WE NEED A LABOR PARTY THAT COULD FIGHT FOR

(among other points):

  • A Massive Jobs Creation Program – End All U.S. Wars and Occupations!

We need to rebuild our ailing infrastructure, including our roads, bridges, levees, schools, and hospitals. The trillions spent on the U.S. wars and occupations around the world should be used to create a federal job creation program with union-scale wages, benefits and pensions. The trillions should be spent on education, healthcare, and housing! Shut down all U.S. military bases overseas! Bring all U.S. troops home now!

  • $15 and a Union!

All workers deserve a living wage that lifts families out of poverty and provides a decent life. All workers deserve the peace of mind that comes with a safe job free from toxins and dangerous working conditions.

  • Tax the Rich, Confiscate All Speculative Funds!

Repeal the Trump tax hold-up and giveaway to the 1%. Make the rich pay their fare share to fund socially need services and job-creation. Re-regulate Wall Street, and confiscate all Wall Street speculative funds!

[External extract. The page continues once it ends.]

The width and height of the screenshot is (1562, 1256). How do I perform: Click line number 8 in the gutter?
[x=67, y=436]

  • Promote Workers’ Right to Unionize!

Stop and reverse all “Right to Work” (for less) laws. Stop the layoffs. “Taft Hartley” and “striker replacement” laws that hurt workers must be repealed. We need the Employee Free Choice Act and full collective-bargaining rights for public employees. Stop and reverse all privatization and deregulation schemes of schools, the postal office, transit and other public services; all are aimed at lowering wages and eliminating unions.

  • Single Payer Healthcare Now!

For Single Payer healthcare now; take the insurance companies and their profits out of the healthcare equation. Hands Off Medicaid and Medicare. Strengthen and improve Social Security and Medicare!

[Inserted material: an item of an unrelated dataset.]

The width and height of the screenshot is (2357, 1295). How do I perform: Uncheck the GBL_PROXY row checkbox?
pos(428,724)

  • Affordable Housing/No Foreclosures!

Gentrification is expanding everywhere; no working class residents should be driven from their homes by banking/mortgage predators, real estate speculators or by hard economic times!

  • Free and Quality Education, Stop Privatizations!

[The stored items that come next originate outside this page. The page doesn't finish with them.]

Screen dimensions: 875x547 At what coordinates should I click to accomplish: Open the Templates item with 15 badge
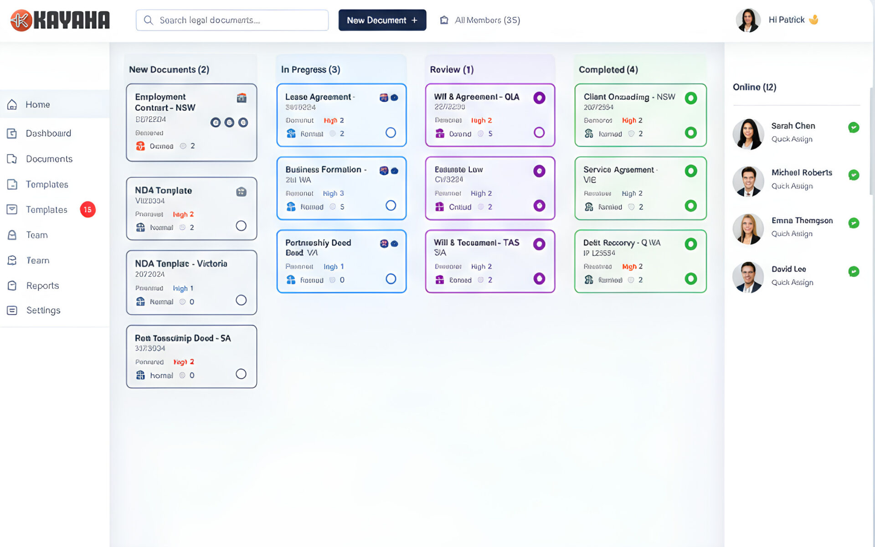coord(46,210)
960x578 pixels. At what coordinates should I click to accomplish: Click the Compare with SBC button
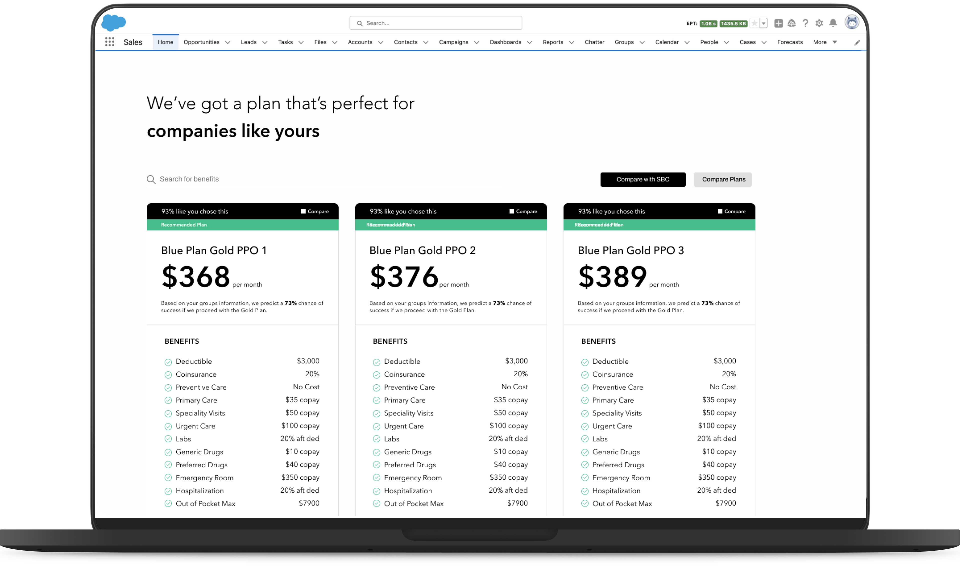(x=643, y=180)
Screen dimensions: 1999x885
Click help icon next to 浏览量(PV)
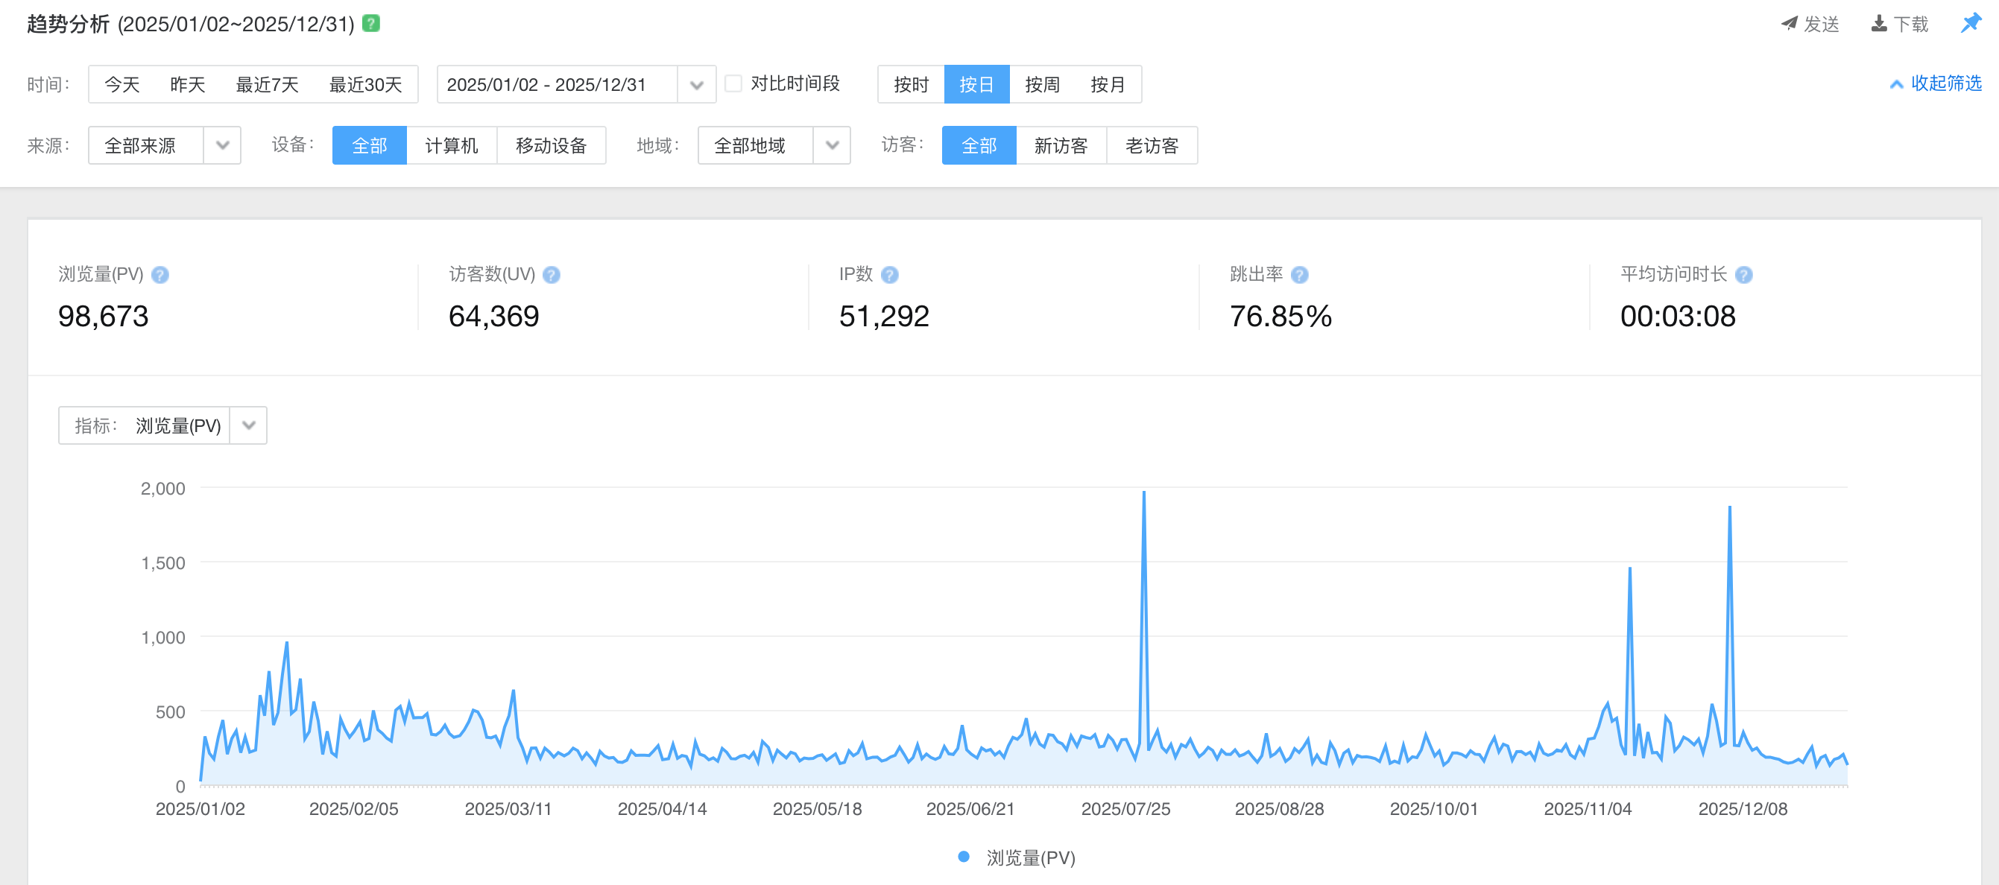click(160, 275)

The cost of pre-school and higher education falls heaviest on working families, denying full opportunity to young workers. Free and quality education should be a basic human right from kindergarten through College. The “No Child Left Behind” Act (now the Every Student Succeeds Act) stifles learning, does not prepare students for higher education, is aimed at privatizing schools, and funnels students to the military. It should be repealed. Stop all funding for Charter Schools. Stop Vouchers!

  • A National Energy/Mass Transit System!

Support the nationalization of oil, gas and other energy companies to end the manipulation of energy markets and to end price gouging. We need mass transportation systems affordable to the people; retool Detroit to build high-speed trains!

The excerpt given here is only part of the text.